Budget calculations for ozone and its precursors: Seasonal and episodic features based on model simulations
Instituut voor Milieuwetenschappen TNO
Results from two air quality models (LOTOS, EURAD) have been used to analyse the contribution of the different terms in the continuity equation to the budget of ozone, NO(x) and PAN. Both models cover large parts of Europe and describe the processes relevant for tropospheric chemistry and dynamics. One of the models is designed to simulate episodes in the order of 1-2 weeks (EURAD), the other is focussing on the seasonal scale (LOTOS). Based on EURAD simulations it is found that the atmospheric boundary layer (ABL) in Central Europe during a summer-smog episode in 1990 acts as a source of ozone, which is partly exported from the production region in Central Europe. About 40% of the ozone produced chemically in the ABL is lost from Central Europe due to net transport (large-scale and turbulent), 40% are deposited within the domain. Vertical mass exchange of ozone is dominated by the prevailing subsidence and averaged vertical mass fluxes are directed downward. Averaged mass fluxes of PAN, which has no stratospheric source, are upward in the upper part of the ABL. The results from LOTOS are discussed for the same episode and for a two month period (July/August 1990). The budget calculation show larger chemical production for the LOTOS model compared to EURAD. The relative importance of deposition and net transport, however, is in the same order.
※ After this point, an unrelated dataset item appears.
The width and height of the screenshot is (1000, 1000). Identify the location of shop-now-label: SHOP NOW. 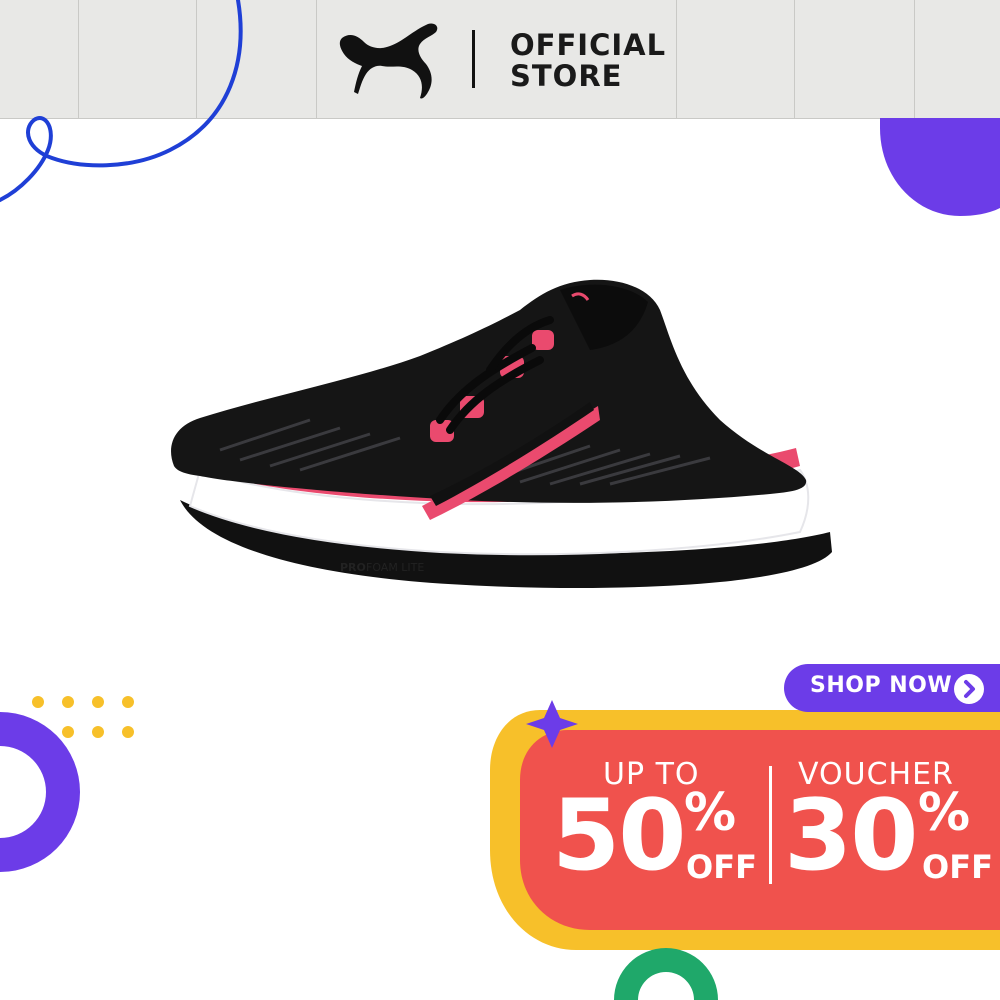
(881, 686).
Differences between the two-month calculation and the one week episode are only important for Western Europe where the chemical production is enhanced by 30% during the summer-smog episode. The dependence of the results on initial and boundary values is discussed for ozone on the basis of a simple sensitivity study with EURAD where ozone in the FT is set to 10 ppb initially. This leads to a reversal in the direction of averaged ozone mass fluxes in the upper part of the ABL.